Ma l’intensità della motivazione viene spesso diminuita dalla demotivazione.

E chi è che la fa scattare? Da dove nasce?

Molto spesso proprio da te.

È il critico killer che gira indisturbato nella tua mente, seminando dubbi sulla fattibilità di ciò che hai pensato senza fornirti nemmeno delle critiche costruttive. Demolisce e basta.

Qualche esempio, per capirci. Ti viene un’idea che potrebbe essere la soluzione ad un problema.

Motivazione per metterla in atto: porterebbe dei risultati che non hai ancora ottenuto, farebbe parlare di te (successo), ti risparmierebbe altri fastidi, sarebbe innovativa e ti distinguerebbe, …

Critico killer: non piacerà a nessuno! Ti prenderanno per matto! E se non funziona? Starai ancora peggio di adesso!  

Risultato?

Il nulla di fatto

Ed eccoti qui. La tua motivazione si è azzerata.

SOGNO – MOTIVAZIONE = NULLA DI FATTO

La tua voglia di cambiare si è scontrata contro il critico killer dentro di te (prepotente portavoce della tua zona di comfort) e ha perso.

Naturalmente, ci sono situazioni in cui può andar bene anche così. Ce ne sono altre in cui sarebbe importante uscire vincitori da questa battaglia.

Come passare all’azione?

Che differenza c’è fra chi realizza ciò che desidera e chi invece non ci riesce?

La discriminante è la capacità di gestire il proprio critico killer, dove per capacità di gestire intendo:

  1. individuare che cosa può esserti utile in mezzo a ciò che ti sta dicendo. Solo per fare un esempio, se ti dice “non piacerà a nessuno” il messaggio che potresti erroneamente recepire è che “sarà un buco nell’acqua”. In realtà ti sta facendo notare che potresti scontrarti con la cultura delle persone a cui proporrai la tua idea (il che, se ci pensi, è effettivamente un elemento da tenere in considerazione).
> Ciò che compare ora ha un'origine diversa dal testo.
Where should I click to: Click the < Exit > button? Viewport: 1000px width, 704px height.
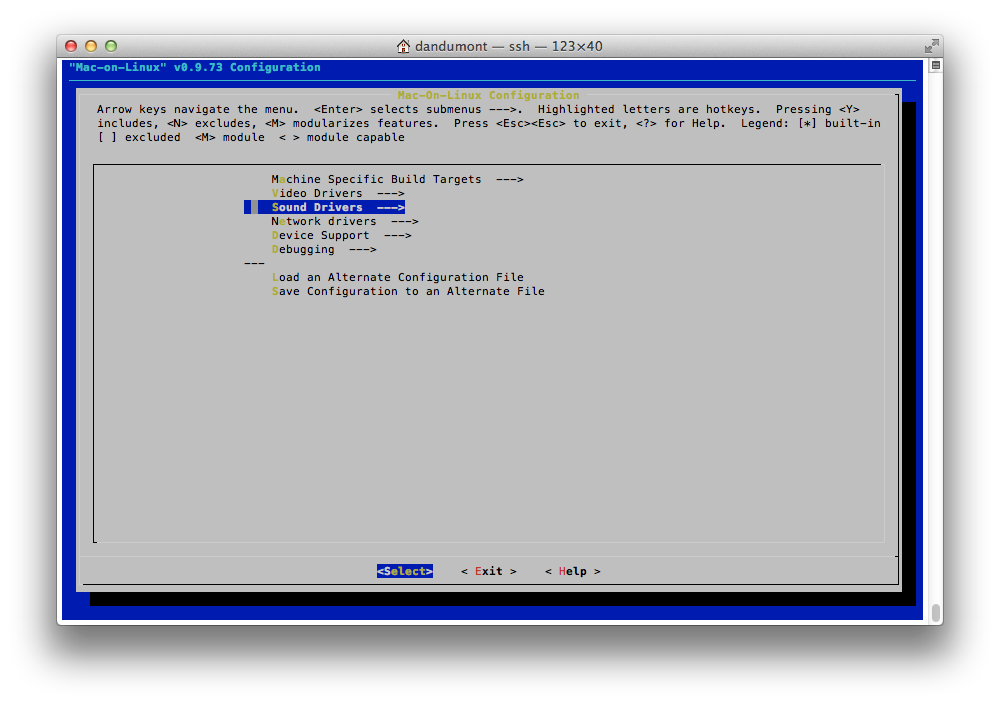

Sì, lo so, ha modi contorti per dirlo… Poverino, nessuno gli ha insegnato ad esprimersi meglio!
  2. Invece di bloccarti come vorrebbe lui, ora puoi passare all’azione mettendo a frutto ciò che hai imparato dalle sue critiche (per stare sull’esempio precedente, fare un’analisi della cultura diffusa e delle abitudini delle persone al fine di trovare il modo migliore per far passare la tua idea).

Conclusione

Tutto questo per farti capire che non puoi passare all’azione finché non comprendi ciò che ti impedisce di agire. Anzi, molte volte si rimane “fermi” proprio perché c’è qualcosa in noi che ci sta mettendo in allerta. Solo che non riusciamo a capire che cos’è. Vediamo lo stallo ma non che cosa lo provoca.

È un po’ come se, dopo l’ispirazione ed il sogno, spuntasse anche un muro che ti impedisce di raggiungere quello che hai desiderato. Se ascolti passivamente il tuo critico killer, finisci con il credere che non lo supererai mai. E, infatti, ti fermi e non fai nulla.
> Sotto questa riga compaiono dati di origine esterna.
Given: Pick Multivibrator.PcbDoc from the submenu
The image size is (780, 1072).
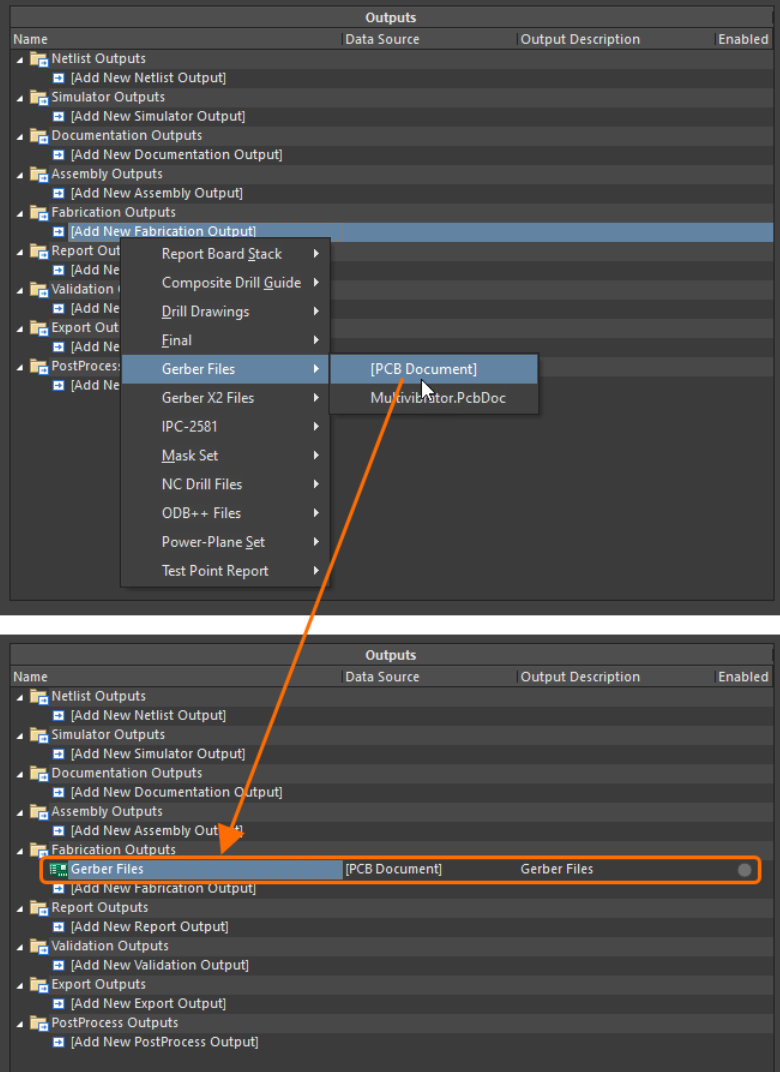Looking at the screenshot, I should coord(435,398).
Qualcuno potrebbe dirti che la soluzione è forzare sulle motivazioni, in modo da darti la spinta che ti serve.

Dopo una consolidata esperienza nel coaching, mi permetto di suggerirti di evitare. Rischieresti di sfracellarti contro il muro (non è carino, e fa pure male).

Se è davanti a te, c’è un motivo. Esiste forse un muro che sia stato creato senza uno scopo?

Devi capire qual è lo scopo del tuo muro, se vuoi trovare la motivazione per passare all’azione.